Bibhouti Bhousan Banerji qui est l'auteur De la Forêt, est dans son pays considéré comme un grand écrivain. Et je veux bien le croire! Son texte a été édité en 1938 et quel modernité tellement il arrive à toucher l'intemporel! Par ses mots j'ai été transportée dans un état de contemplation qui a nourrit au fil des pages mon Amour pour la Nature! Il a su nourrir un style et trouver les mots pour partager avec nous les merveilles de la nature, la jungle en particulier, sans tomber dans le mièvre, sans créer de temps morts... Tout au contraire! J'ai plongé dans cette nature, dans cette jungle et dans l'histoire de ses habitants qui ensemble m'ont fait toucher du doigts la grande Histoire de l'Inde avec ses coutumes!
On y suit Satyacharan et ses souvenirs où à une époque de sa vie où il était jeune diplômé de Calcutta, à la recherche d'un emploi et sans argent, il fit la rencontre lors d'une fête, d'un de ses anciens amis. Celui - ci ayant confiance, lui propose un emploi de régisseur pour les forêts du district de Purnea que sa famille possède. Satyacharan aura pour mission de créer des parcelles dans ces forêts et d'y installer des métayers pour les cultiver.
Arrivé sur les lieux, Satyacharan prend peur... Peur de ce monde coupé de toutes les distractions auxquels sa vie l'avait habituées! Peur de ne pas s'habituer à cette vie rythmée par la biodiversité de la jungle dont il avait la charge... Mais au fur et à mesure qu'il apprit à la connaître, à découvrir les trésors que celle - ci recèle en son sein, c'est tout le contraire qu'il vécut... Au point que son travail devint de plus en plus dur à assumer... Quitte à devoir le faire, quitte à devoir participer à la destruction de ce trésor, autant alors donner sa chance à ceux qui en ont besoin! C'est comme cela que nous rencontrons tout un ensemble d'hommes et de femmes qui vont marquer de leur empreinte Satyacharan et nous marquer par la même occasion! Nous marquer aussi à notre rapport au monde...
En refermant le livre, j'ai pleuré la fin de cette jungle... Comme si je perdais un être cher, une amie et avec elle, des proches! Pourtant je ne suis jamais allée en Inde... C'est vous dire comme Bibhouti Bhousan Banerji a su trouver les mots pour nous emmener là-bas, au coeur de sa jungle qui n'est plus.... Et en cela, je rejoins le 4ème de couverture, c'est un grand roman ecologique et paraît il le premier écrit!

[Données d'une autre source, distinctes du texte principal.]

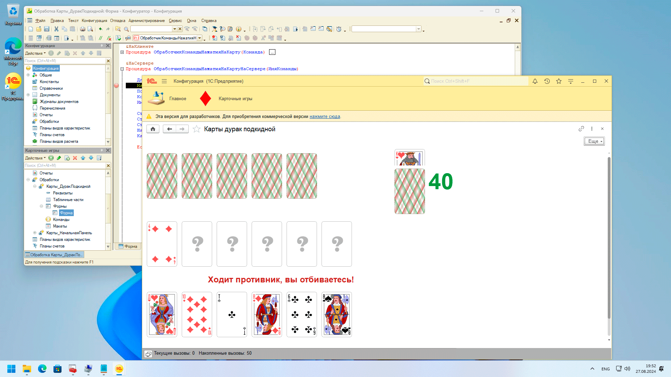Open the hamburger main menu icon
Screen dimensions: 671x377
point(164,81)
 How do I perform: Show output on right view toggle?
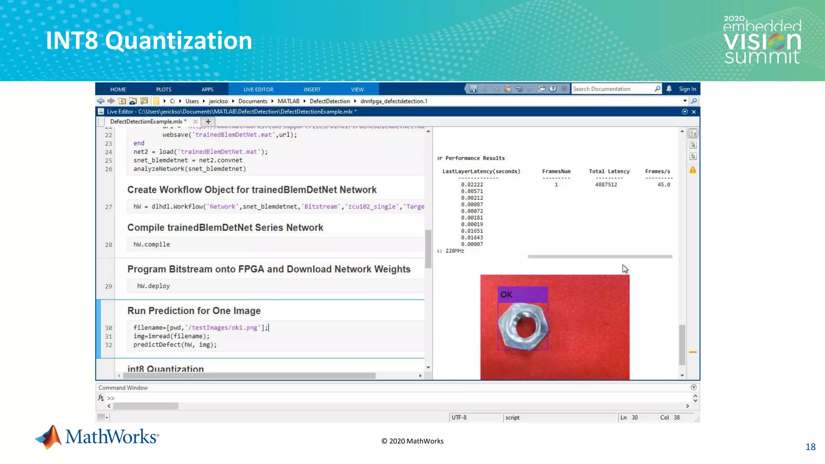tap(693, 134)
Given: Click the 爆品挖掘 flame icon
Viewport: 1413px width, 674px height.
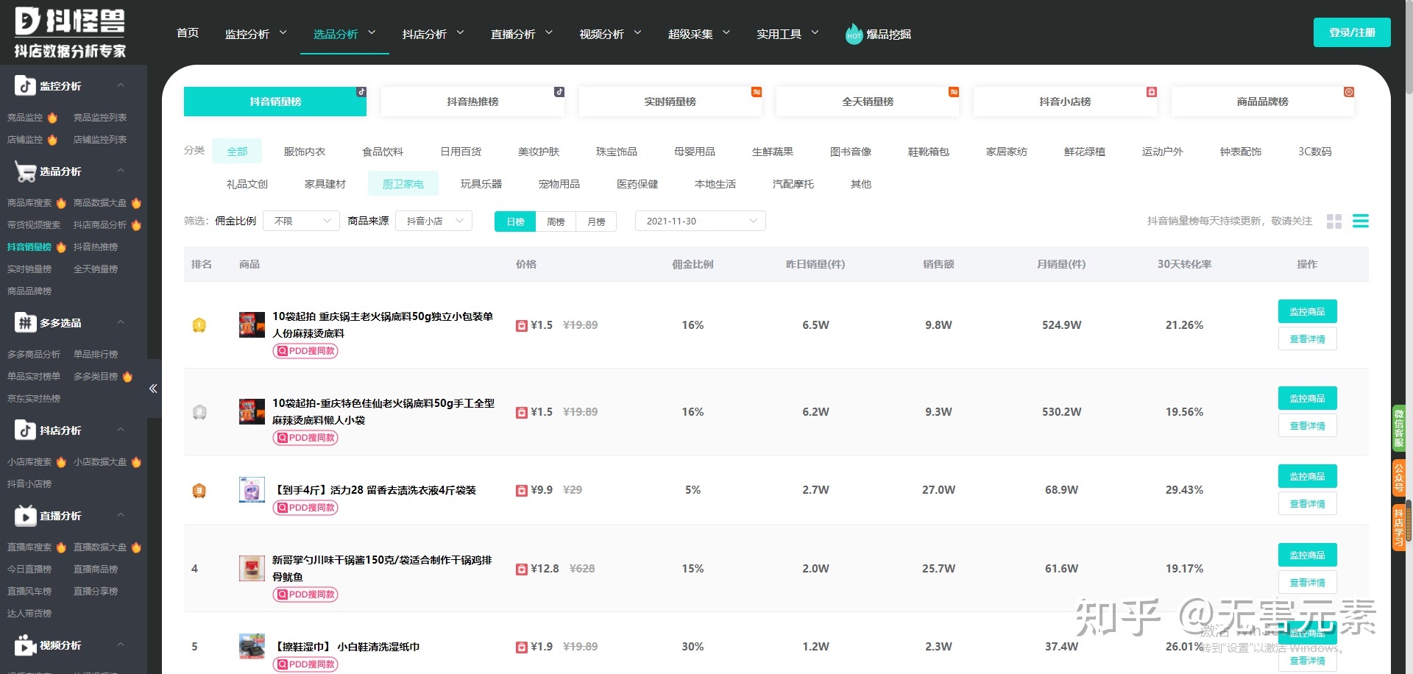Looking at the screenshot, I should (x=854, y=33).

Commenter  J’apprécie         50
J'ai adoré ce roman qui fait la part belle à la nature sauvage.
L'histoire se passe en 1925, dans l'état du Bihar, en Inde. Un jeune étudiant sans travail accepte un poste de régisseur dans une zone de forêt tropicale. D'abord réticent, il va peu à peu tomber sous le charme de la végétation, des éléments naturels, des clairs de lune, des chevauchées, l'étang de Sarasvati et aussi de certains habitants autochtones.
De beaux portraits sont évoqués avec lyrisme et romantisme :
Dhaturiya : un jeune danseur
Kunta : une jeune femme très courageuse
Dhaotal Shahu : l'usurier
les castes humbles et démunies et ethnies indiennes
Le paradoxe est que l'état d'esprit qui peu à peu domine chez ce jeune homme ne correspond plus à la mission qui lui a été confiée. Il est là pour délimiter des parcelles et les vendre à des individus démunis qui les défricheront pour les cultiver.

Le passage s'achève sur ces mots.